» **Required work**: Transcribe the stretch of rows from the line containing "Describe the element at coordinates (1096, 64)" through the line containing "folder location is", both included, reproducing each line exactly as it appears.

» **Data for the task**:
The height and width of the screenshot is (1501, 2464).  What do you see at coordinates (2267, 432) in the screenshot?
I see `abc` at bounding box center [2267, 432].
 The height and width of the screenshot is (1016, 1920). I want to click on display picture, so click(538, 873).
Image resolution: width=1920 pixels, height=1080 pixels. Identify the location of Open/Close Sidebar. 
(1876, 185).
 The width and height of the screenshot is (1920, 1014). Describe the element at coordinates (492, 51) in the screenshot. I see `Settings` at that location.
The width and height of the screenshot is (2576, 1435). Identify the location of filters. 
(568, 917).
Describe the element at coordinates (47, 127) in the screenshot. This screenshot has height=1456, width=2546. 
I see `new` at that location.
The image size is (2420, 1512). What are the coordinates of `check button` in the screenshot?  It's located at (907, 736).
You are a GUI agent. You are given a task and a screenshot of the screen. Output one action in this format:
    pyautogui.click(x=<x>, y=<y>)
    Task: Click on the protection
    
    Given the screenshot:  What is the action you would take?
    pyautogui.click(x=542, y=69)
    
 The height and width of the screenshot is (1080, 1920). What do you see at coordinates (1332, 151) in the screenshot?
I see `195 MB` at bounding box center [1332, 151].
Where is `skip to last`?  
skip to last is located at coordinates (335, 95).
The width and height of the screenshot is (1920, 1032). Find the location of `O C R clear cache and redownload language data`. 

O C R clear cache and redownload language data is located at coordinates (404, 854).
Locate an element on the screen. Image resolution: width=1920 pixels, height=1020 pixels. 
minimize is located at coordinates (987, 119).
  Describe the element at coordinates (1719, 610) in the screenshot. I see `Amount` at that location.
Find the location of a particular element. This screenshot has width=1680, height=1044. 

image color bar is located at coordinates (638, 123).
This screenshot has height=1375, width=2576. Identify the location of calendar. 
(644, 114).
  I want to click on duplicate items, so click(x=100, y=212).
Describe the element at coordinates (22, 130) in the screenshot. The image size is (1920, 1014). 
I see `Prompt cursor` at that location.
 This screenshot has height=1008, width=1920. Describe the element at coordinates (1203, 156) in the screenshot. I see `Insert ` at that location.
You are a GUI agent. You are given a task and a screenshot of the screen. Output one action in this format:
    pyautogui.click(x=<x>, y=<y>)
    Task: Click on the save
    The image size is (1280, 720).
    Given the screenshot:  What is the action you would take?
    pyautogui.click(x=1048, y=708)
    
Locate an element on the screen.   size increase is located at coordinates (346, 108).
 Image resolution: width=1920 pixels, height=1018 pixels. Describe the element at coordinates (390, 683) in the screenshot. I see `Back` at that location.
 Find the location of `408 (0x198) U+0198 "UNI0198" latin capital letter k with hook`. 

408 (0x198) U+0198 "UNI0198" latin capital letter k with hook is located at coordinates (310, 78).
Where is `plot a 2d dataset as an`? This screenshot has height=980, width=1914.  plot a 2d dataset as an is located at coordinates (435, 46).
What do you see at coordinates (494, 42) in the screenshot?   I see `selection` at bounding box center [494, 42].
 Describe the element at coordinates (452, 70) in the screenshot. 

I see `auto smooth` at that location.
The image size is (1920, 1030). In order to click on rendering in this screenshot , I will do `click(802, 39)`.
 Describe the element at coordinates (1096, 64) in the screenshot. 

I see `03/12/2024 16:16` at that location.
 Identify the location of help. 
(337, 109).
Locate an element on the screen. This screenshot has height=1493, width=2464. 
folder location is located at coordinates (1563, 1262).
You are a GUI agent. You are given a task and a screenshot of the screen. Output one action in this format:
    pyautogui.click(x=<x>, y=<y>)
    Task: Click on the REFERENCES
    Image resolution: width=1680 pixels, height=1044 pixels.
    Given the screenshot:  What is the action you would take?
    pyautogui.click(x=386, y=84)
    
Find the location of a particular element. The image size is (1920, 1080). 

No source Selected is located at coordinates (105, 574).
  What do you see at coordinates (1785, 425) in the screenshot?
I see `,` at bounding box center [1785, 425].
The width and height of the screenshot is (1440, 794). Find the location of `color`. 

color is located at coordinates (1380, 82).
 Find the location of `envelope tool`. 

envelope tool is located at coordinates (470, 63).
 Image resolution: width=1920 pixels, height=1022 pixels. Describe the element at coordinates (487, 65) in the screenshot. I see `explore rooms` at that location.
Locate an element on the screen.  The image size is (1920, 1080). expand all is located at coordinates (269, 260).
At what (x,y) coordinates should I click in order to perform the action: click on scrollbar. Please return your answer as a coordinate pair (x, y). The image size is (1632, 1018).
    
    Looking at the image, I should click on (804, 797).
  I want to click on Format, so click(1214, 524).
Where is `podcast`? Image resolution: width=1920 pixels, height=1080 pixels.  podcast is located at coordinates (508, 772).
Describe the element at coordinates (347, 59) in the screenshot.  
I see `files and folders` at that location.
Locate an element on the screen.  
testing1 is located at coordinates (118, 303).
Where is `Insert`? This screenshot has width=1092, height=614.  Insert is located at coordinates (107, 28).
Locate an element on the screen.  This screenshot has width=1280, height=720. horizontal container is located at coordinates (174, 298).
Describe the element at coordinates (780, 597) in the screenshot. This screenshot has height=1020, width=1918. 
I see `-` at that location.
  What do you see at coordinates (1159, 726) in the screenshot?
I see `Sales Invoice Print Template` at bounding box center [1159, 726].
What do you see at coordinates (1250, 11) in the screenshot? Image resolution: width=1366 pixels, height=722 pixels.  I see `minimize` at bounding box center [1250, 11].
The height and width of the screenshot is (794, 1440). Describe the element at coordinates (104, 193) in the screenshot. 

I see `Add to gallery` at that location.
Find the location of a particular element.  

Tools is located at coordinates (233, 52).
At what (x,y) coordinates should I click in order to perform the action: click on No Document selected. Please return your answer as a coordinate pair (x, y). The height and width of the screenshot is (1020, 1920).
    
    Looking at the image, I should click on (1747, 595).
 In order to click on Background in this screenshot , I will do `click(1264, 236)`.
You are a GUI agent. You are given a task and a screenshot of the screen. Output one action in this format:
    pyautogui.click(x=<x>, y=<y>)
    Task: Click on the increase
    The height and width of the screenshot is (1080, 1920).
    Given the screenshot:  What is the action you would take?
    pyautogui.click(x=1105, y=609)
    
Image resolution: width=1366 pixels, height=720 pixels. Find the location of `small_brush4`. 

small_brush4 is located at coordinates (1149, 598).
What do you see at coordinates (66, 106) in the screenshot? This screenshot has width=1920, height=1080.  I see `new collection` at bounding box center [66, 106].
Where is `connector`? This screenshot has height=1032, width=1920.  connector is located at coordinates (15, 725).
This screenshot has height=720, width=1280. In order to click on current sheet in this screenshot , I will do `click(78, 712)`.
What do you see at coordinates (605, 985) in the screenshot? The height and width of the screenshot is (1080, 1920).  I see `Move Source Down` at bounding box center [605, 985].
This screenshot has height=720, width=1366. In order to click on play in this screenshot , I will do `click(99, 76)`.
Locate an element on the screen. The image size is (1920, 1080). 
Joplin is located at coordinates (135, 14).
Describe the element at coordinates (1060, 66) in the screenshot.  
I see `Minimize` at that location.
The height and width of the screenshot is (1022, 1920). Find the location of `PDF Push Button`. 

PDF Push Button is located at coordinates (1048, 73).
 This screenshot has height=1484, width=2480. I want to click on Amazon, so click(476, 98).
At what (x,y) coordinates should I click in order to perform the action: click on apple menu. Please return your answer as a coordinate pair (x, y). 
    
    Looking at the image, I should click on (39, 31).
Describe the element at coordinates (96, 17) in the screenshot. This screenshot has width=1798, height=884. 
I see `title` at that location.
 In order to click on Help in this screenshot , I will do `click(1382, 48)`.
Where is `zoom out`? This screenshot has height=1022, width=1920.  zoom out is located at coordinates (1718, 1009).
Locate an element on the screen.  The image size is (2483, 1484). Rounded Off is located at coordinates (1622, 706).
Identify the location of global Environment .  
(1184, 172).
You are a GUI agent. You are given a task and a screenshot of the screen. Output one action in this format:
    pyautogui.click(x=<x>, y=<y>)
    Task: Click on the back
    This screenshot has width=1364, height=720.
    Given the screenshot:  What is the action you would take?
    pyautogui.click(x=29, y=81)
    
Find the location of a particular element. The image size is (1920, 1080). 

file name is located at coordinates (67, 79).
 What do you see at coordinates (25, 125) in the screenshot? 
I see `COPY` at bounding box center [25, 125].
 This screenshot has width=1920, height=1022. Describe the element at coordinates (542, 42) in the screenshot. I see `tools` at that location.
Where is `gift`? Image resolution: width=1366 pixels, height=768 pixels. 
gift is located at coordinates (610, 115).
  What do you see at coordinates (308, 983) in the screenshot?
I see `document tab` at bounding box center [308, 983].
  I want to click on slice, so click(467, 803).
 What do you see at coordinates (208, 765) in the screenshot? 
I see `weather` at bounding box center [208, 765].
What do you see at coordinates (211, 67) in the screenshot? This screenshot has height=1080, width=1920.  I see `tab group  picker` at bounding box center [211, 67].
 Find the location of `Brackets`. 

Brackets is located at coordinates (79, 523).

» **Completed task**:
 Describe the element at coordinates (1096, 64) in the screenshot. 

I see `03/12/2024 16:16` at that location.
 Identify the location of help. 
(337, 109).
Locate an element on the screen. This screenshot has height=1493, width=2464. 
folder location is located at coordinates (1563, 1262).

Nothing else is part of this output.